- Historic Sites
The Undimmed Appeal Of The Gibson Girl
December 1957 | Volume 9, Issue 1
Actually, by the turn of the century, the outdoor life was an accepted thing in upper class circles, chiefly along the eastern seaboard. With the exception of bicycling (that great liberator of American women as a whole) most outdoor sports suitable for mixed company began as diversions for the well-to-do and gradually filtered downward in the social scale to become the property of the masses. Public tennis courts and golf courses were many years in the future. The automobile, in its early years, was a rich man’s toy rather than the necessary adjunct of every American family which it is today.
So, when Gibson put a racket or a niblick in his heroine’s graceful hand, he was reflecting the mores of that small sector of the social scene that most interested him. In his preoccupation with romance, he was also quick to see that these games offered ideal situations for unchaperoned but wholly respectable association between the sexes. An afternoon on the links— what an admirable setting for courtship! One of his best-known drawings, entitled “Is A Caddy Always Necessary?” depicts a young couple seated glumly on a bunker, hoping their gangling young club carrier will realize their desire to be alone. One may be assured that even if these goddesses could handily defeat their adoring opponents, they were far too tactful to do so.

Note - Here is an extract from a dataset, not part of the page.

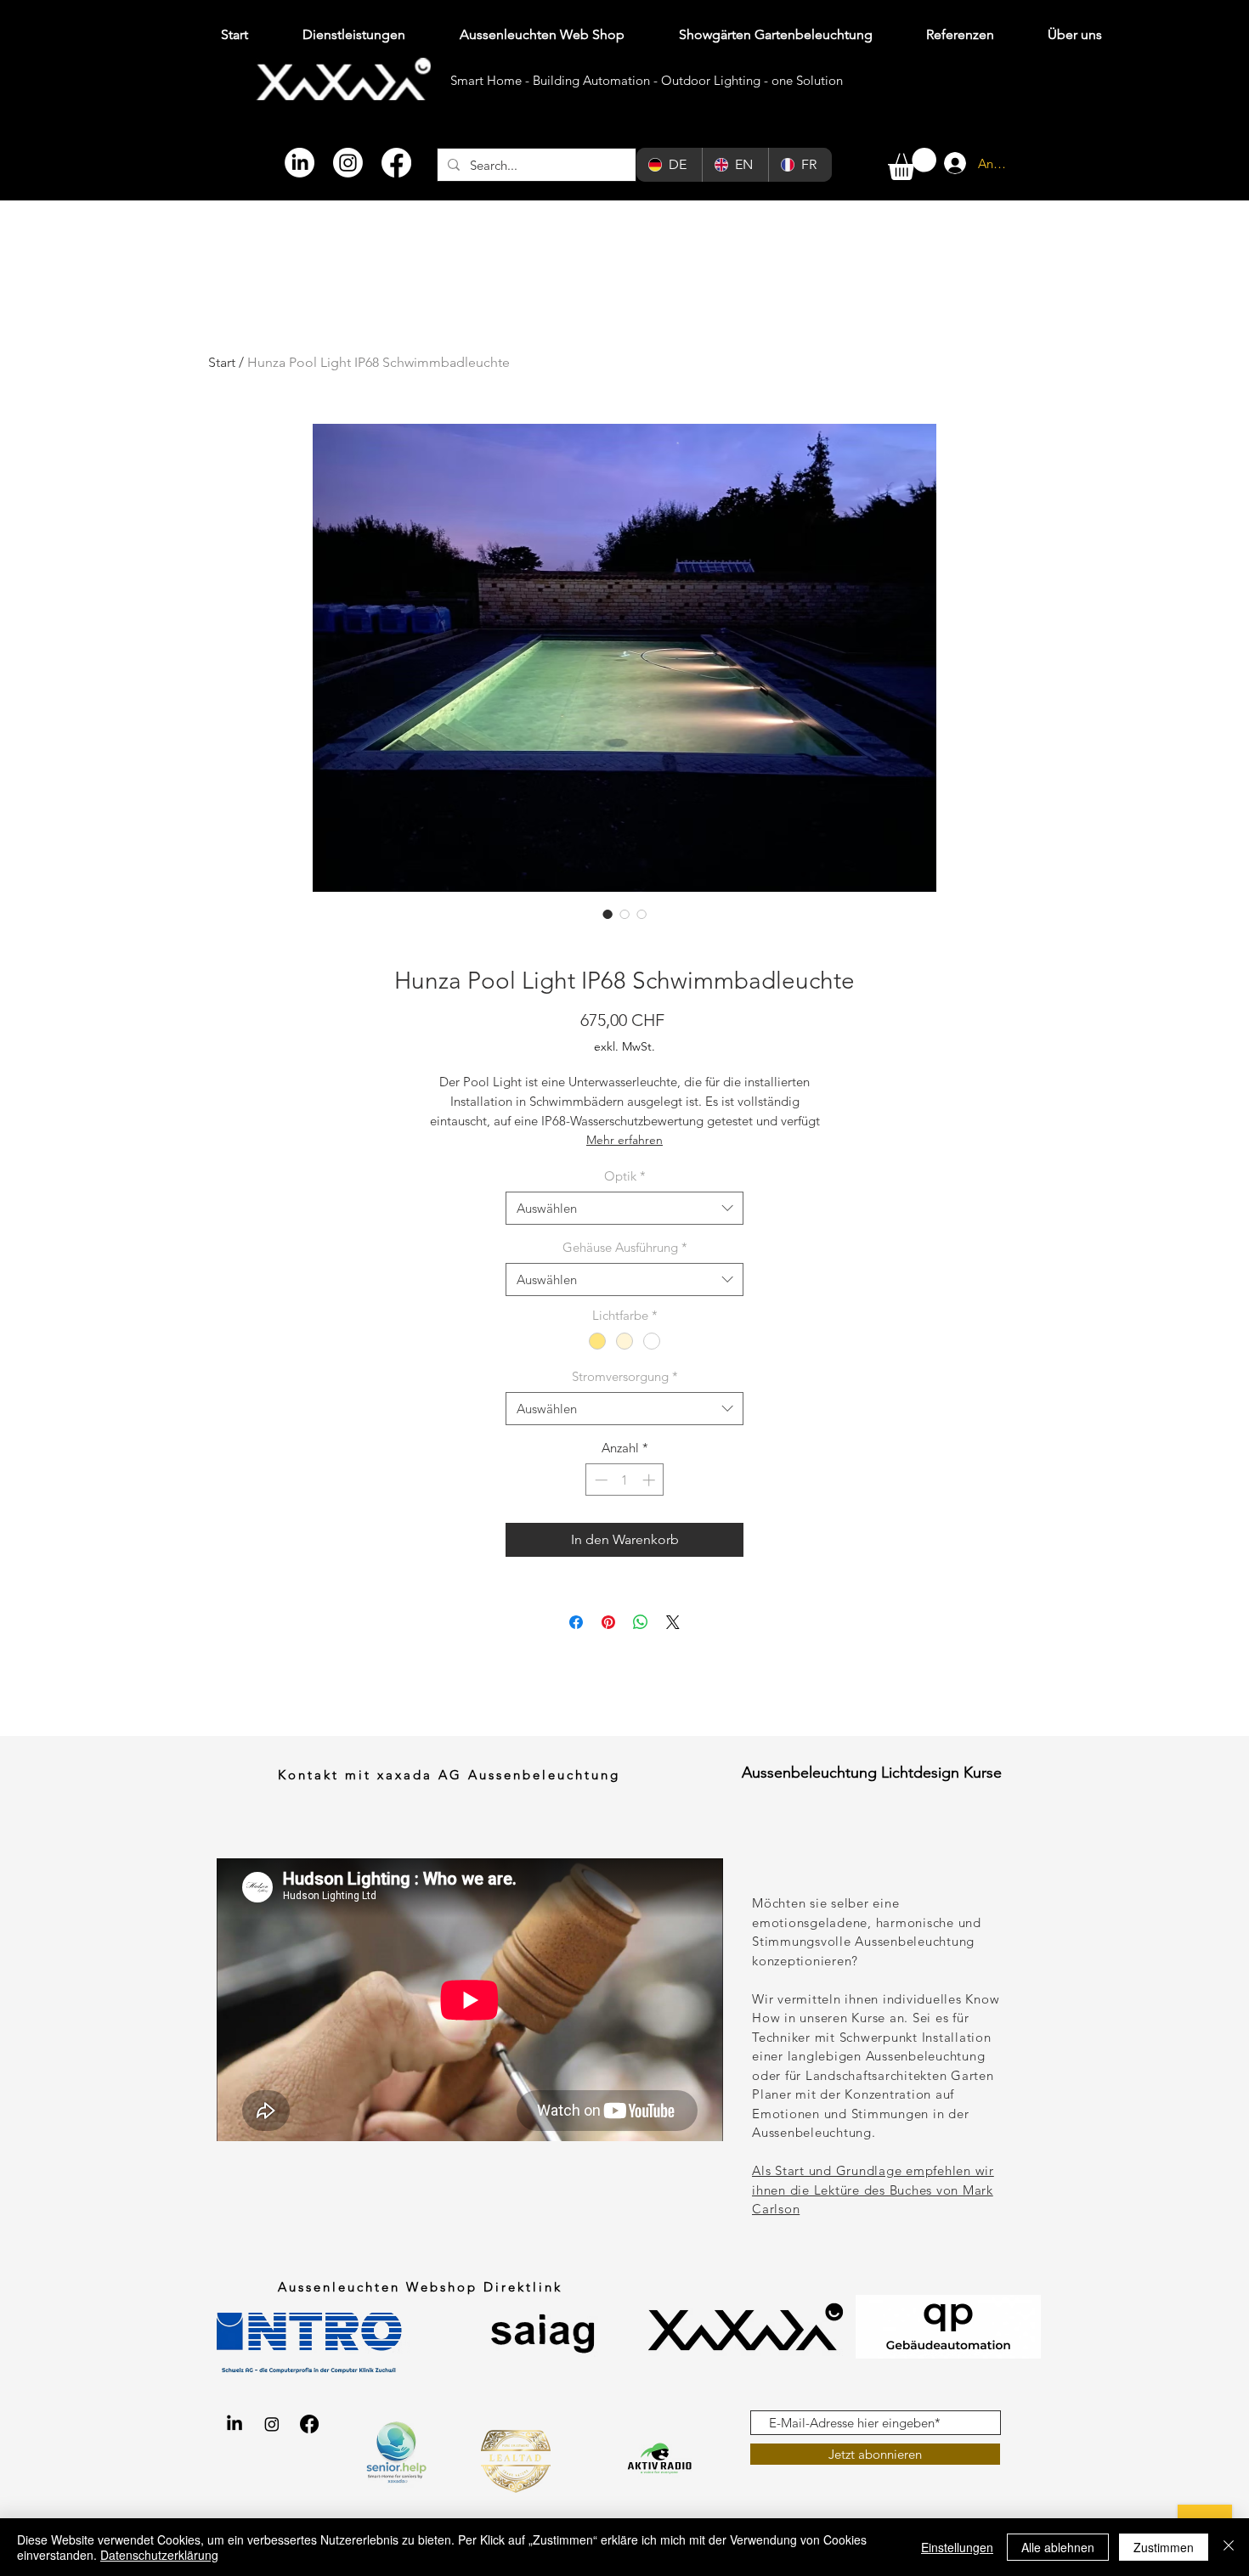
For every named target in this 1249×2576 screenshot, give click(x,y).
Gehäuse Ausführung (624, 1247)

Oddly enough, when the Gay Nineties are revived today in revue skit or greeting card, the spectacle bears no resemblance to the Gibson Girl or her circle. All the men have handle-bar moustaches and the girls are made up as Sweet Rosie O’Grady or Mamie O’Rourke. In other words, they are low life. Very merry, very gay, but definitely low life. The Gibson Girl was just as definitely high life. Moreover, whereas these jovial modern revivals from the Bowery are comic valentines, the Gibson Girl defies caricature. The short-haired, short-skirted hoyden of the twenties, the flapper immortalized by John Held, was something of a caricature to begin with. It is almost impossible to exaggerate her. For quite another reason, the Gibson Girl remains as she was created, immaculate and bewitching. To burlesque her would be sacrilege.